▶ [Work order]:
Type out each entry exactly as it appears, but keep every image out.

▶ [Records shown]:
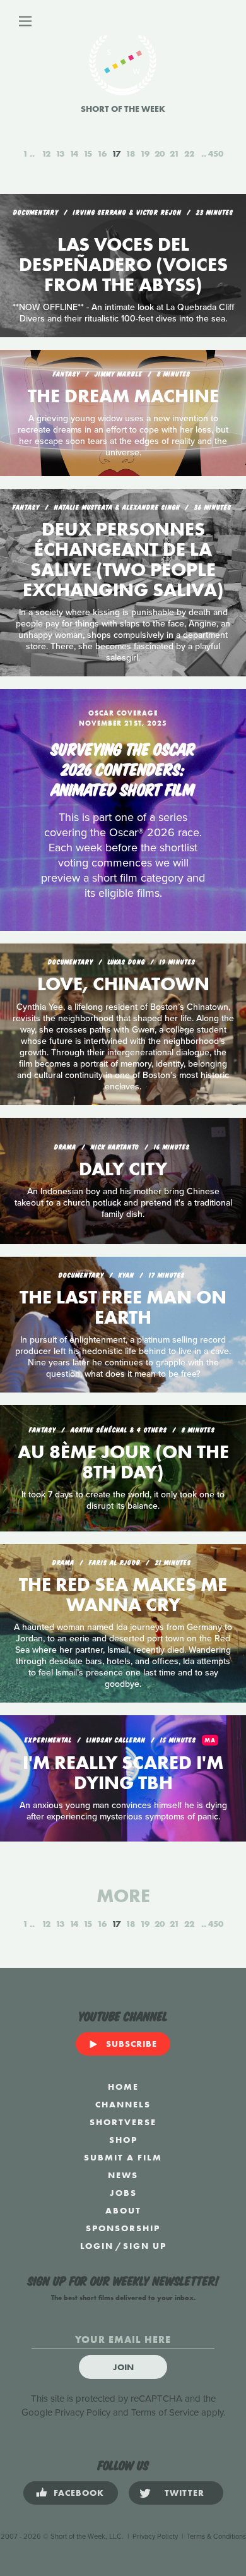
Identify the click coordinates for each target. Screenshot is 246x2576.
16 (102, 153)
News (123, 2175)
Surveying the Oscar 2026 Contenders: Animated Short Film (123, 768)
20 (160, 153)
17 (116, 153)
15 (87, 153)
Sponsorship (123, 2228)
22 (189, 153)
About (123, 2210)
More (123, 1896)
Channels (123, 2104)
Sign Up (145, 2245)
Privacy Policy (82, 2412)
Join (123, 2367)
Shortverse (123, 2122)
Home (123, 2086)
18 (130, 153)
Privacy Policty (155, 2536)
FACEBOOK (79, 2492)
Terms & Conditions (216, 2536)
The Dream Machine (123, 396)
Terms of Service (165, 2412)
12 (46, 153)
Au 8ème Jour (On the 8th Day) (123, 1462)
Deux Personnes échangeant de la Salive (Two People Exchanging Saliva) (123, 559)
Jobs (123, 2192)
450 (215, 153)
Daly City (123, 1169)
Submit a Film (123, 2157)
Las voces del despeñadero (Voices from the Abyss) (123, 264)
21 (174, 153)
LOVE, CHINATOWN (123, 984)
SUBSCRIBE (131, 2043)
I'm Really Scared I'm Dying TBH (123, 1773)
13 (60, 153)
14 (73, 153)
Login (97, 2245)
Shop (123, 2139)
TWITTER (184, 2492)
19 (144, 153)
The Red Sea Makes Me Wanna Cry (123, 1595)
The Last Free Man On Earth (123, 1307)
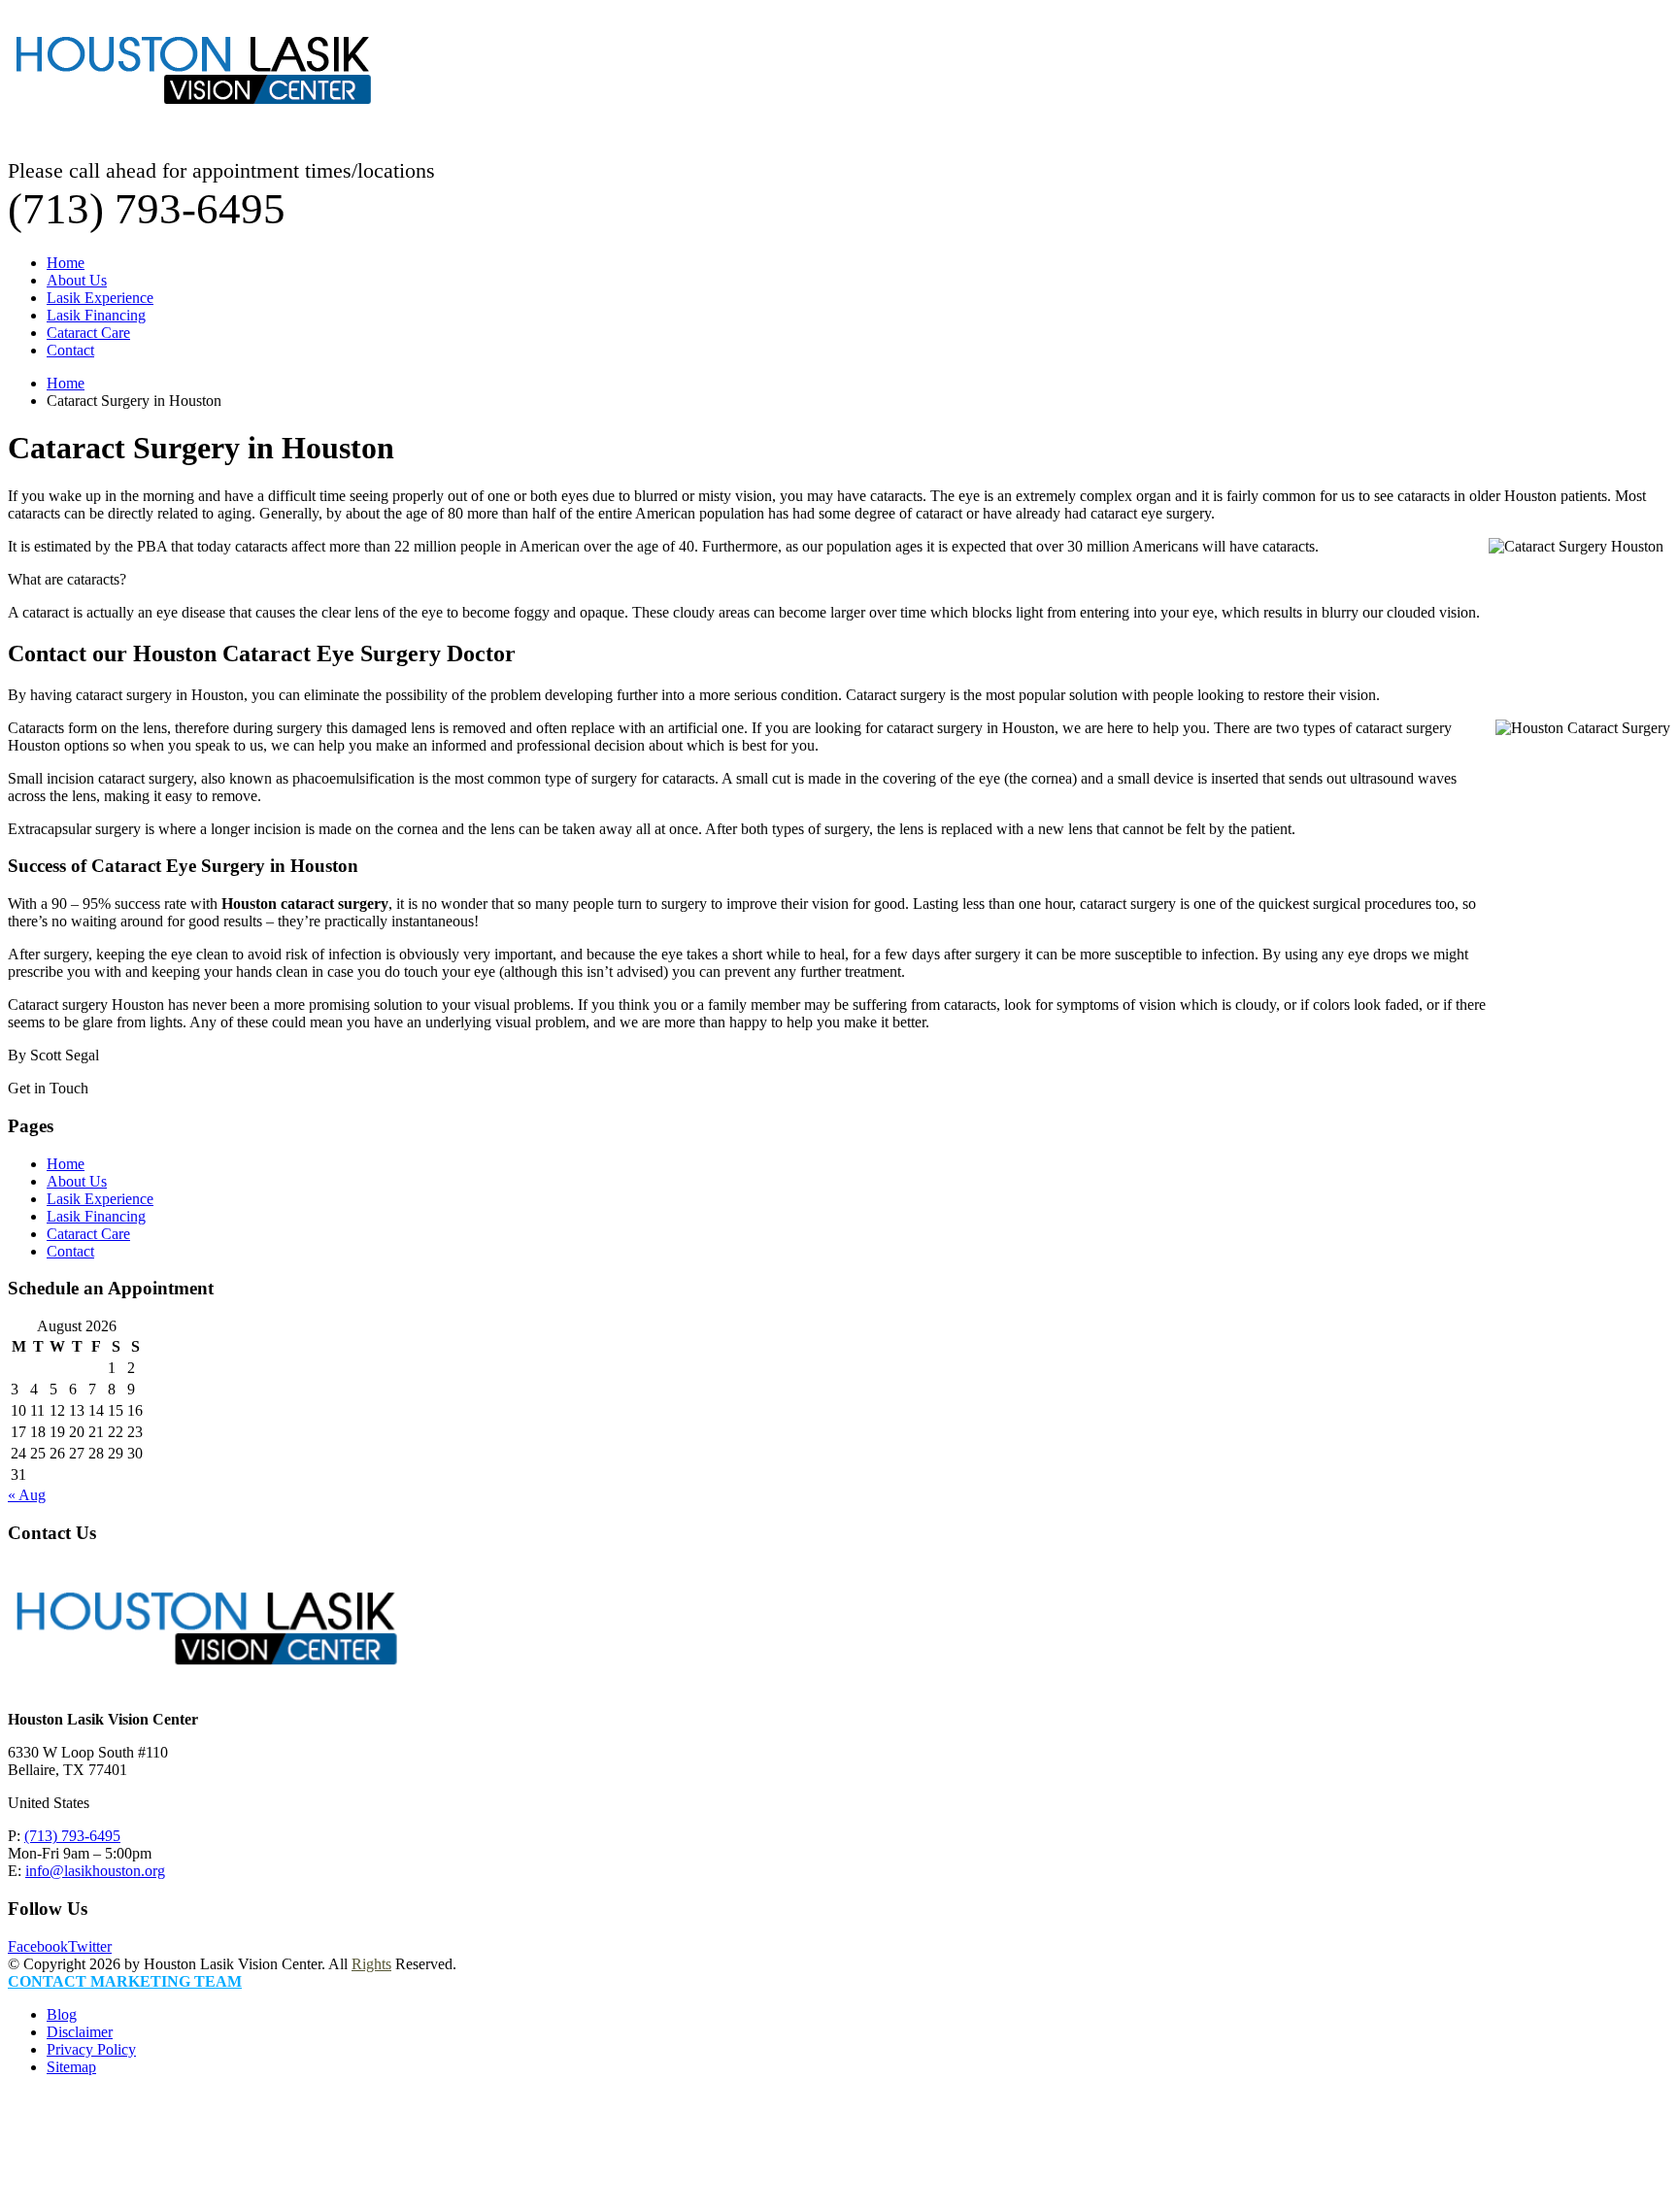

▶ [Answer to the exercise]:
Identify the click coordinates for each target. Screenshot is 246x2576.
16 (102, 153)
News (123, 2175)
Surveying the Oscar 2026 Contenders: Animated Short Film (123, 768)
20 (160, 153)
17 (116, 153)
15 (87, 153)
Sponsorship (123, 2228)
22 (189, 153)
About (123, 2210)
More (123, 1896)
Channels (123, 2104)
Sign Up (145, 2245)
Privacy Policy (82, 2412)
Join (123, 2367)
Shortverse (123, 2122)
Home (123, 2086)
18 (130, 153)
Privacy Policty (155, 2536)
FACEBOOK (79, 2492)
Terms & Conditions (216, 2536)
The Dream Machine (123, 396)
Terms of Service (165, 2412)
12 (46, 153)
Au 8ème Jour (On the 8th Day) (123, 1462)
Deux Personnes échangeant de la Salive (Two People Exchanging Saliva) (123, 559)
Jobs (123, 2192)
450 (215, 153)
Daly City (123, 1169)
Submit a Film (123, 2157)
Las voces del despeñadero (Voices from the Abyss) (123, 264)
21 (174, 153)
LOVE, CHINATOWN (123, 984)
SUBSCRIBE (131, 2043)
I'm Really Scared I'm Dying TBH (123, 1773)
13 (60, 153)
14 (73, 153)
Login (97, 2245)
Shop (123, 2139)
TWITTER (184, 2492)
19 (144, 153)
The Red Sea Makes Me Wanna Cry (123, 1595)
The Last Free Man On Earth (123, 1307)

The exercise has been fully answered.